----- DATA TO USE -----

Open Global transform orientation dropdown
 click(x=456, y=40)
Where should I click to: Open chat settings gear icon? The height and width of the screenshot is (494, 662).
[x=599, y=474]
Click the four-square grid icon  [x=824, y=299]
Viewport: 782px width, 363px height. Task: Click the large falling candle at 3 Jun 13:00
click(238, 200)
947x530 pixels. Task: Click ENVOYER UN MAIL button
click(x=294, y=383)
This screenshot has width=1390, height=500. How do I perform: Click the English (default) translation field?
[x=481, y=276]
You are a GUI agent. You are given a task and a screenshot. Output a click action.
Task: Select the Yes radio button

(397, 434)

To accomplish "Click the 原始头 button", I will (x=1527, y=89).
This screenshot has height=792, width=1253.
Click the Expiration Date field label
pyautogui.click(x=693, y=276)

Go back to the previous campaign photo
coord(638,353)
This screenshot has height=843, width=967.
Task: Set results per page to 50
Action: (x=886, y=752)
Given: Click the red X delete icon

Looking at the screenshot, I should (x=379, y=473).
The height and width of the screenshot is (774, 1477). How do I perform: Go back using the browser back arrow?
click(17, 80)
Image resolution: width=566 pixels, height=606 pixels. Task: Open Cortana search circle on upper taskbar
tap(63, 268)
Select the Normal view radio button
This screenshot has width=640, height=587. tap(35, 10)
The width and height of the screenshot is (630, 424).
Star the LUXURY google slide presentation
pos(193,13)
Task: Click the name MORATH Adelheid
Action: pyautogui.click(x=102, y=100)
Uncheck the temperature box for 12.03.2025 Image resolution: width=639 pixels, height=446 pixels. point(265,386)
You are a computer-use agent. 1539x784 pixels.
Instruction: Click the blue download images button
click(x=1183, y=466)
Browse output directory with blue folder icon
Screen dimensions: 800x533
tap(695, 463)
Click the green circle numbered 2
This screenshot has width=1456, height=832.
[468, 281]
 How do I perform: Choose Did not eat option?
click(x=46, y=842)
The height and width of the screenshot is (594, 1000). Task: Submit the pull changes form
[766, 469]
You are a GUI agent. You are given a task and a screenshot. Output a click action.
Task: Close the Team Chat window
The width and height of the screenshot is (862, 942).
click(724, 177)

-----

● PROBLEM TO WORK ON: I need each of the entries above printed again exactly.

● SOLUTION TO THIS TASK:
Open Global transform orientation dropdown
 click(x=456, y=40)
Where should I click to: Open chat settings gear icon? The height and width of the screenshot is (494, 662).
[x=599, y=474]
Click the four-square grid icon  [x=824, y=299]
Viewport: 782px width, 363px height. Task: Click the large falling candle at 3 Jun 13:00
click(238, 200)
947x530 pixels. Task: Click ENVOYER UN MAIL button
click(x=294, y=383)
This screenshot has width=1390, height=500. How do I perform: Click the English (default) translation field?
[x=481, y=276]
You are a GUI agent. You are given a task and a screenshot. Output a click action.
Task: Select the Yes radio button

(397, 434)

To accomplish "Click the 原始头 button", I will (x=1527, y=89).
This screenshot has height=792, width=1253.
Click the Expiration Date field label
pyautogui.click(x=693, y=276)

Go back to the previous campaign photo
coord(638,353)
This screenshot has height=843, width=967.
Task: Set results per page to 50
Action: (x=886, y=752)
Given: Click the red X delete icon

Looking at the screenshot, I should (x=379, y=473).
The height and width of the screenshot is (774, 1477). How do I perform: Go back using the browser back arrow?
click(17, 80)
Image resolution: width=566 pixels, height=606 pixels. Task: Open Cortana search circle on upper taskbar
tap(63, 268)
Select the Normal view radio button
This screenshot has width=640, height=587. tap(35, 10)
The width and height of the screenshot is (630, 424).
Star the LUXURY google slide presentation
pos(193,13)
Task: Click the name MORATH Adelheid
Action: pyautogui.click(x=102, y=100)
Uncheck the temperature box for 12.03.2025 Image resolution: width=639 pixels, height=446 pixels. point(265,386)
You are a computer-use agent. 1539x784 pixels.
Instruction: Click the blue download images button
click(x=1183, y=466)
Browse output directory with blue folder icon
Screen dimensions: 800x533
tap(695, 463)
Click the green circle numbered 2
This screenshot has width=1456, height=832.
[468, 281]
 How do I perform: Choose Did not eat option?
click(x=46, y=842)
The height and width of the screenshot is (594, 1000). Task: Submit the pull changes form
[766, 469]
You are a GUI agent. You are given a task and a screenshot. Output a click action.
Task: Close the Team Chat window
The width and height of the screenshot is (862, 942).
click(724, 177)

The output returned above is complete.